→ Data shown:
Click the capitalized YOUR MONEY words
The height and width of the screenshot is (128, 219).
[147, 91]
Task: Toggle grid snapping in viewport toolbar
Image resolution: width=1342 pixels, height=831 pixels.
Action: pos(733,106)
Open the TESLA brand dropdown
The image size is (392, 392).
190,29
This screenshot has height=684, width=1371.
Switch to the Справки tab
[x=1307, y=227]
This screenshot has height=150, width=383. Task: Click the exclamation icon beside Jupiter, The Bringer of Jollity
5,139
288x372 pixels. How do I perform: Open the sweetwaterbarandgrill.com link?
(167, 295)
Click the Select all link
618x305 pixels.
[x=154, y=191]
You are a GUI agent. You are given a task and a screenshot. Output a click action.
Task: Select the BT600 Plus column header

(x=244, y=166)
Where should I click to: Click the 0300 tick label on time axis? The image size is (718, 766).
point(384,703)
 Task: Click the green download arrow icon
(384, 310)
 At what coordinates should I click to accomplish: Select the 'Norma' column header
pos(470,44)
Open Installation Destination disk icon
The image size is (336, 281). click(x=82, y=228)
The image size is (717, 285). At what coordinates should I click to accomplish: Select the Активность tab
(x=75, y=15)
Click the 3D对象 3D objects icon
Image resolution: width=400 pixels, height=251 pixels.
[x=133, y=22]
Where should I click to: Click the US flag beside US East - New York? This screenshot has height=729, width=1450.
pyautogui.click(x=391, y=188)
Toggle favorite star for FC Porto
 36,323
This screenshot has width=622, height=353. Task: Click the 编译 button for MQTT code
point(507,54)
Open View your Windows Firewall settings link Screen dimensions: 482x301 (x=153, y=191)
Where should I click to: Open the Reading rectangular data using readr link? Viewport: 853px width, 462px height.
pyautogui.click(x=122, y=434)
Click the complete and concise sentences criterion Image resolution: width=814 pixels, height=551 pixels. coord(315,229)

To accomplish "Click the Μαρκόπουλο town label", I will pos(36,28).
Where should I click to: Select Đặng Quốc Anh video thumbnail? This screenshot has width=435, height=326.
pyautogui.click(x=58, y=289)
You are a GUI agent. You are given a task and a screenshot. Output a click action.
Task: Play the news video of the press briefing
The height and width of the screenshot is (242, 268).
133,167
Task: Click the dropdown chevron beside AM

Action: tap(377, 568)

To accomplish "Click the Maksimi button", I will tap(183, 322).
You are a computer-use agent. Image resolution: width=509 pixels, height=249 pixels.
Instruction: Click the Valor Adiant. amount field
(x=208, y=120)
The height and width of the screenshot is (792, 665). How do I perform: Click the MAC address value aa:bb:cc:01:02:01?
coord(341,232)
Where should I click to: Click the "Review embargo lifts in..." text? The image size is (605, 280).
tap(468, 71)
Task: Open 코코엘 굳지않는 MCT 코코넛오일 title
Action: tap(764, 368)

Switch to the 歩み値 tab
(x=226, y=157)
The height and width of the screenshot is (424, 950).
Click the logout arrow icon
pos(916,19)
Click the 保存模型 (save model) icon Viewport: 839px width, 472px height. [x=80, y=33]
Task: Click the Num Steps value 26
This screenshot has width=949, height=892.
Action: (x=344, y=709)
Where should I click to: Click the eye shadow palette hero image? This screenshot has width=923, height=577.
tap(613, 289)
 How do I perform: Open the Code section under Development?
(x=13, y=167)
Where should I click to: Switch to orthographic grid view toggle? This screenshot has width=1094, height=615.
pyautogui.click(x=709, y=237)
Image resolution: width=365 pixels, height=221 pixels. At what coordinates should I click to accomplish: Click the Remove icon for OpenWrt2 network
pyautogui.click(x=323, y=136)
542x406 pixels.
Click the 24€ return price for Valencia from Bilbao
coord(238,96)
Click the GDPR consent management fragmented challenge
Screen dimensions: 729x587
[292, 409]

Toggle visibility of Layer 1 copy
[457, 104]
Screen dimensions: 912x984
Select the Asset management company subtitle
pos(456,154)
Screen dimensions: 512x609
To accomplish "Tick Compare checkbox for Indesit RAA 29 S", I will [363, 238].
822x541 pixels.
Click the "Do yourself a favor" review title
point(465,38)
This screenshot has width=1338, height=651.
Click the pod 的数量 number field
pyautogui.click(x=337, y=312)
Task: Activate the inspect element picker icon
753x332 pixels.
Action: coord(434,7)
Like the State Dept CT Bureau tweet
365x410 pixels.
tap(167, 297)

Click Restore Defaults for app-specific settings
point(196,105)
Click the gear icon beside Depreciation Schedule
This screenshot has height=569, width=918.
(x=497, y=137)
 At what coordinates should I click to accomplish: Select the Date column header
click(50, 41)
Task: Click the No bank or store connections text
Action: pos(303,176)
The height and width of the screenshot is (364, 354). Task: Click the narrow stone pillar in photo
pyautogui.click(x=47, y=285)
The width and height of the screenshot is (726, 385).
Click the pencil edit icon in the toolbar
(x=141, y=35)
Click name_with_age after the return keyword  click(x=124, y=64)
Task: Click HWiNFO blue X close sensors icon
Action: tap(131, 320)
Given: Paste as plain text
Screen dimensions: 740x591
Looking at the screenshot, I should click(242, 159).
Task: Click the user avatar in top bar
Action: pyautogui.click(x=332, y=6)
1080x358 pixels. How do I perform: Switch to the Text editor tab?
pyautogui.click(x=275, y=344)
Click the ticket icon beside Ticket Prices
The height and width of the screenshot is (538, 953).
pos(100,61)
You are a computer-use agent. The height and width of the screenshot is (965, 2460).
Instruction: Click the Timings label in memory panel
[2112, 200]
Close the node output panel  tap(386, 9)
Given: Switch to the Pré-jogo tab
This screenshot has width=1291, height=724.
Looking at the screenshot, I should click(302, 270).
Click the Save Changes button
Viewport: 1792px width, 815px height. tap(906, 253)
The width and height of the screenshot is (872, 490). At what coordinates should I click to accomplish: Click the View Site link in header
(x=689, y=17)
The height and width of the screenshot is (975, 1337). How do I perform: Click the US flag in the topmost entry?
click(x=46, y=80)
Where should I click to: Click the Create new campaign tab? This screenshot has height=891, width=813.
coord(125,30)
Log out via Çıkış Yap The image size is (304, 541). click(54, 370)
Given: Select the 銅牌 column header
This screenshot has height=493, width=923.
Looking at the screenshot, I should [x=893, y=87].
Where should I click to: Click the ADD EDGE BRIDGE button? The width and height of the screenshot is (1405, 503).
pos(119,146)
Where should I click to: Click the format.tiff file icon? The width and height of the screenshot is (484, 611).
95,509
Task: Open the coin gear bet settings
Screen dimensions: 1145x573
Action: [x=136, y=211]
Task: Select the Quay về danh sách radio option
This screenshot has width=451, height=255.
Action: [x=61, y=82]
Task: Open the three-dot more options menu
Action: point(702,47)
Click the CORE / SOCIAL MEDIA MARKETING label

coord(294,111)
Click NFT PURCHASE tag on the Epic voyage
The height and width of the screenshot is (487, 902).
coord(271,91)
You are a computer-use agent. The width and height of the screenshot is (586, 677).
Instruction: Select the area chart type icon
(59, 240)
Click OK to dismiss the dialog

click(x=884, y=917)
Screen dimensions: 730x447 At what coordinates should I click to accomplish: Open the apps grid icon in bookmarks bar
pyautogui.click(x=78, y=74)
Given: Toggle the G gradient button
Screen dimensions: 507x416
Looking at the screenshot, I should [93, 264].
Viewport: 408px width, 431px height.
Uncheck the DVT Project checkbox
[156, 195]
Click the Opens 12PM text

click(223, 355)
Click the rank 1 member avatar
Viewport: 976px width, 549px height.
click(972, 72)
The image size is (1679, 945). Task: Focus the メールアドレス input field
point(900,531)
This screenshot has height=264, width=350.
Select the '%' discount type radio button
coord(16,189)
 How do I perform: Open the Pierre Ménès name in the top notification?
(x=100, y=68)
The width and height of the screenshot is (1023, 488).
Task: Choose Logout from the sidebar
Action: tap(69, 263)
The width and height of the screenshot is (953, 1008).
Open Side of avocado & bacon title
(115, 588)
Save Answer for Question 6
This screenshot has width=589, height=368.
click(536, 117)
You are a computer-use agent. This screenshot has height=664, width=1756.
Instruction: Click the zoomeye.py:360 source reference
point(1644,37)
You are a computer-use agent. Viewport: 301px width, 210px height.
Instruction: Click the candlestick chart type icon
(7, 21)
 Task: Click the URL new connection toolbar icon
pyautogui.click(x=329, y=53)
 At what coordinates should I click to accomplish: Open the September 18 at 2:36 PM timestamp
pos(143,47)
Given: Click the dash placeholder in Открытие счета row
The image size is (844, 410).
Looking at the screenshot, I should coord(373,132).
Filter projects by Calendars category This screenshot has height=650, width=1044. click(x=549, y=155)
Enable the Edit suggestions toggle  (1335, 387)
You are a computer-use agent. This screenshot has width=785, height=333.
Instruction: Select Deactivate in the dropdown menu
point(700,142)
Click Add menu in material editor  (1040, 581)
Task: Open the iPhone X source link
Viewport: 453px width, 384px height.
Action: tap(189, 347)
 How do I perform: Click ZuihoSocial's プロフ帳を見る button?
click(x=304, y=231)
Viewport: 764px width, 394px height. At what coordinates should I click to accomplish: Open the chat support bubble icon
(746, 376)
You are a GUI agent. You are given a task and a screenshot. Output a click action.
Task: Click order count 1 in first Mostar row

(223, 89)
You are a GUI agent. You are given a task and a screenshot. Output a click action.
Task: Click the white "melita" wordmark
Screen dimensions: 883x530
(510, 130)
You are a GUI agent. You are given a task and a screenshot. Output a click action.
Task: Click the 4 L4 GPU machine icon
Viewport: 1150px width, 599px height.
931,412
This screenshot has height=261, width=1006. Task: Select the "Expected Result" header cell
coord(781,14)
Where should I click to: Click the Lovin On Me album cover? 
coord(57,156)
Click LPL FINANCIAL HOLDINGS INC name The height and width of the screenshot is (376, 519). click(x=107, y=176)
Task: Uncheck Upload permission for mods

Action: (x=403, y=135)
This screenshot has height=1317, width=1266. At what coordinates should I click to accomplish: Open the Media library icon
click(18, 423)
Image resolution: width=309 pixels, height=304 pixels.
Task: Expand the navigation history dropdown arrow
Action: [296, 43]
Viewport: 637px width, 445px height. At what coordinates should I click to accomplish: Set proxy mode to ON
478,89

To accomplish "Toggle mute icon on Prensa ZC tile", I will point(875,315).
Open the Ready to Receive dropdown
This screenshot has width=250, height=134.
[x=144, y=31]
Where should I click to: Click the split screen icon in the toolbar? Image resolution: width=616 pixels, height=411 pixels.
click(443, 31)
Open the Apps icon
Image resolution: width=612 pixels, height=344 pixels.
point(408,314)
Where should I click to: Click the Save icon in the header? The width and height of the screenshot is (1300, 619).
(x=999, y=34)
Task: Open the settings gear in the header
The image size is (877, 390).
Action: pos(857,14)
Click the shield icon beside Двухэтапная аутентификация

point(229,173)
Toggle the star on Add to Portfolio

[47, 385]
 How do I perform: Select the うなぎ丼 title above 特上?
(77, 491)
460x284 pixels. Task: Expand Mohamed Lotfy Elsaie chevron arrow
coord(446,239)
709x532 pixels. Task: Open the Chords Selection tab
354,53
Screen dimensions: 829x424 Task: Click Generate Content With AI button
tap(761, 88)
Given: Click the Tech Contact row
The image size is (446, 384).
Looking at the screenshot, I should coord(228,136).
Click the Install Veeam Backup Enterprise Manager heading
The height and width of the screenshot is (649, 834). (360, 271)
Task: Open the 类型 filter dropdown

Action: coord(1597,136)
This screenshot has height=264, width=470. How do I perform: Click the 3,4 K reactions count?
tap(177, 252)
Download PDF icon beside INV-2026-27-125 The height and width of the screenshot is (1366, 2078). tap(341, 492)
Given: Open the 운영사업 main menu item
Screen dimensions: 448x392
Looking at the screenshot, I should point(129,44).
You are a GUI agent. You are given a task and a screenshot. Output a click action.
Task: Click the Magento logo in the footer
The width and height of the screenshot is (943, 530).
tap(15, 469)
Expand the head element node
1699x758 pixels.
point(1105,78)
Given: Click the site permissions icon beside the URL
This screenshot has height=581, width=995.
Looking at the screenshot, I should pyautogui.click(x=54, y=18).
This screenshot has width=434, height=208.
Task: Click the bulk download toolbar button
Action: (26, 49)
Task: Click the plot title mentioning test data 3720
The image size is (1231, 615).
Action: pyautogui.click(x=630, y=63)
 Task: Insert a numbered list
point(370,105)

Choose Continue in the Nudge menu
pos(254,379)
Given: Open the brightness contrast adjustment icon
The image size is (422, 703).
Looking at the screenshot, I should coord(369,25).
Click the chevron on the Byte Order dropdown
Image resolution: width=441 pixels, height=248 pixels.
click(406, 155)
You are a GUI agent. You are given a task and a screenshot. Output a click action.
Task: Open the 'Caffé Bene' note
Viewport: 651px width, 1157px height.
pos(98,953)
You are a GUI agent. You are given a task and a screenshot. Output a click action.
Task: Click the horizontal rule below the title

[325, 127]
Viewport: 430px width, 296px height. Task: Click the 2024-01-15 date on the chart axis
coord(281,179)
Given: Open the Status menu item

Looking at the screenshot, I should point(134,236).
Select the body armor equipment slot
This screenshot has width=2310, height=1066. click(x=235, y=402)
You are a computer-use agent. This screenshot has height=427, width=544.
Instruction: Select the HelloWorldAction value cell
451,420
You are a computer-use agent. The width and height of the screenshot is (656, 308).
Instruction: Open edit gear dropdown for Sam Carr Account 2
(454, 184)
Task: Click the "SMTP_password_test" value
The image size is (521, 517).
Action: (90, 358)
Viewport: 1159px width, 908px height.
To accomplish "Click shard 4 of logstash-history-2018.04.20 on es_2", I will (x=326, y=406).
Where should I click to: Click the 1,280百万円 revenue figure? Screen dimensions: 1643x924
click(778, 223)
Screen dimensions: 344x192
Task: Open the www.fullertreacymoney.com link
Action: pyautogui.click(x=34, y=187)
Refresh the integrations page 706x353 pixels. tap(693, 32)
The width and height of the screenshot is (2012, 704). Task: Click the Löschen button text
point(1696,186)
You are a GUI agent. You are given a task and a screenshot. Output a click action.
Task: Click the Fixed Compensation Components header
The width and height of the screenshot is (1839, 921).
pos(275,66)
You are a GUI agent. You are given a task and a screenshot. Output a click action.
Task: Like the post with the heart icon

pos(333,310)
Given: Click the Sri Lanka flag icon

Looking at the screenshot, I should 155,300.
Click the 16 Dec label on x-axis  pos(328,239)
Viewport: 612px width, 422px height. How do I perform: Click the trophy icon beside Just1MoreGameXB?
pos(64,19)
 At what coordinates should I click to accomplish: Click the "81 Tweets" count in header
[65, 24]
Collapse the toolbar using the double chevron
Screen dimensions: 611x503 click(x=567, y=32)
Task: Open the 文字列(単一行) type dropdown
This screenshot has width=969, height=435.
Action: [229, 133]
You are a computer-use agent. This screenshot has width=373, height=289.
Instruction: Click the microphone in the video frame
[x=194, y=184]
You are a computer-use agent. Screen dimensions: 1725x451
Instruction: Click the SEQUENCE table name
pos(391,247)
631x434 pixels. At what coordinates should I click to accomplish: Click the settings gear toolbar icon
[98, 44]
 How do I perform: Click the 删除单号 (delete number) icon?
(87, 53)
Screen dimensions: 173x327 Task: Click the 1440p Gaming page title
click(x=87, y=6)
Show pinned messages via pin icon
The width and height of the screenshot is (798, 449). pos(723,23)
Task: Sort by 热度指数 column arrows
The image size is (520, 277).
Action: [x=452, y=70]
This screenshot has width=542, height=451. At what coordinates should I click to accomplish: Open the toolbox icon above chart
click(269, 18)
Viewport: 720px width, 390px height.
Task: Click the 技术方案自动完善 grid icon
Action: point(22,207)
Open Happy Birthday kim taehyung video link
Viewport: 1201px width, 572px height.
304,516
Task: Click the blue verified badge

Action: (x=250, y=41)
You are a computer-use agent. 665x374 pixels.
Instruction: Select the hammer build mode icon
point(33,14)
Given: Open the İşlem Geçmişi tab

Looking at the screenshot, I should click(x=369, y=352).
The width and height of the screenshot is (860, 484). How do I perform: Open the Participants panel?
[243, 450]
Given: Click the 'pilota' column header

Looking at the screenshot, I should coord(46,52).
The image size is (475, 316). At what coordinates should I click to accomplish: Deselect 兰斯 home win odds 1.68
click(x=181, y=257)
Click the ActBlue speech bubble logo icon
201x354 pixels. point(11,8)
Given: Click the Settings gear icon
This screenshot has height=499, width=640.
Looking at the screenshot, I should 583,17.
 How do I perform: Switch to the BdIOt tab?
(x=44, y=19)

→ Aim of the exercise:
Some lines above hold the word "element". Copy all of them.

→ Exercise solution:
Task: Activate the inspect element picker icon
Expand the head element node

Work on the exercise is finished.